Depuis douze ans, la deeptech Qista, basée à Sénas (13), développe des solutions écologiques intelligentes de lutte contre les moustiques. L’histoire a commencé à la demande du parc naturel de Camargue qui souhaitait étudier l’impact des larvicides sur le biotope. Face au constat désastreux de destruction des chironomes (mouches que l’on confond souvent avec les moustiques) très utiles dans la chaine alimentaire pour nourrir oiseaux ou insectes comme les libellules, Qista a travaillé, en partenariat avec des chercheurs, sur un dispositif s’appuyant sur le biomimétisme. « Notre borne émet du CO2 recyclé (récupéré dans un centre de méthanisation NDLR) pour imiter la respiration humaine, et libère un attractif olfactif naturel qui attire la femelle en recherche de proie, l’aspire et l’asphyxie; on l’empêche ainsi de pondre ces 300 oeufs en 48h sans pour autant recourir à des substances nocives, ni toucher la population mâle (qui ne pique pas NDLR) » synthétise Pierre Bellagambi, PDG de Qista.
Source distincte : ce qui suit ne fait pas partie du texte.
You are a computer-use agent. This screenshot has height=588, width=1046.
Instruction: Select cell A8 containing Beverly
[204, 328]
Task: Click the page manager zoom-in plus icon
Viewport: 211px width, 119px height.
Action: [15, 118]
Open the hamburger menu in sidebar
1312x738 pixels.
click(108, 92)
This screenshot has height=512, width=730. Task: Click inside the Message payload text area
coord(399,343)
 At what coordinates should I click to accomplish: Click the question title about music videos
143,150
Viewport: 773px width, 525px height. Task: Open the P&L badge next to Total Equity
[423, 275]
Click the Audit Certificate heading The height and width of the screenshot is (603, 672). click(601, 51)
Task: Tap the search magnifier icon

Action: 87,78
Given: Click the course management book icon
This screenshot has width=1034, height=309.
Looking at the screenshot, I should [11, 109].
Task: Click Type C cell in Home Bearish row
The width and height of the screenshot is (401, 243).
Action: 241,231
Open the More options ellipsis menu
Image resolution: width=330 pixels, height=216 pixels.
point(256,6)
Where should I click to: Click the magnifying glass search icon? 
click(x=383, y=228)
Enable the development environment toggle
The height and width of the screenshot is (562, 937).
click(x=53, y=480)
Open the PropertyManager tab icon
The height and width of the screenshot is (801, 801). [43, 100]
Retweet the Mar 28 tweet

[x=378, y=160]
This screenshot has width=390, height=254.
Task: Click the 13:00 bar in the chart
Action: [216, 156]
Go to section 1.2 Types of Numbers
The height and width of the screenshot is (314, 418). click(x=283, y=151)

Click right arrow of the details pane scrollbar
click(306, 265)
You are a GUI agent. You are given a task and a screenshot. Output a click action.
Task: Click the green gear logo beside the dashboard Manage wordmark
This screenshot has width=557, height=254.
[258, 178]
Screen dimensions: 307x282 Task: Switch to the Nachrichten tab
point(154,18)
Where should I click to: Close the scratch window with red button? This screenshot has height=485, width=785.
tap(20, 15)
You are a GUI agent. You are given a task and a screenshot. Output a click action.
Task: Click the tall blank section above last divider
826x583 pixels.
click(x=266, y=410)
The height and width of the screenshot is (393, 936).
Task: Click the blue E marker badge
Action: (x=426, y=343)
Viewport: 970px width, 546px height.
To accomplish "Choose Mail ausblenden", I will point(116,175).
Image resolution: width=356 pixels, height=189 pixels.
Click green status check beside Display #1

Depuis, la deeptech qui assure que sa technologie permet de réduire de 88% les nuisances, a installé plus de 16 000 bornes dans près de 150 municipalités (dont Hyères qui a ciblé des zones sensibles et bientôt Marseille) et conquis 37 pays. Qista regrette néanmoins une prise de conscience des pouvoirs publics encore insuffisante: « L’habitude prend le pas, il est plus facile d’acheter une boite d’insecticide ou de faire de l’épandage aérien. » Du coup, en janvier dernier, Qista a présenté au CES Las Vegas une nouvelle génération de pièges anti-moustiques conçue spécifiquement pour les particuliers. « Plus de 800 000 personnes dans le monde meurent chaque année de piqûres de moustiques et 2,5 milliards sont confrontées à des maladies comme la dengue, le paludisme, le zika ou le chikungunya, rapporte Pierre Bellagambi. Il y a urgence.» Plus compact (506 mm de hauteur pour 193 mm de largeur et 506 mm de longueur), plus léger (4,5 kg), Qista One XS combine un rayon d’action de 60 mètres, une autonomie multipliée par dix par rapport aux générations précédentes et un cylindre de CO2 ultraléger pour simplifier l’installation et la logistique. Positionnée comme une offre plus abordable (540 euros TTC), cette nouvelle solution, qui vise à démocratiser l’accès à une protection écologique, sera commercialisée en avril 2026 (sur le site et certainement dans de grandes enseignes).
Qista (60 collaborateurs, 5 millions d’euros de chiffre d’affaires) a écoulé cette année 3 500 pièges et compte tripler sa production avec un déploiement en France, en Europe et au Moyen-Orient.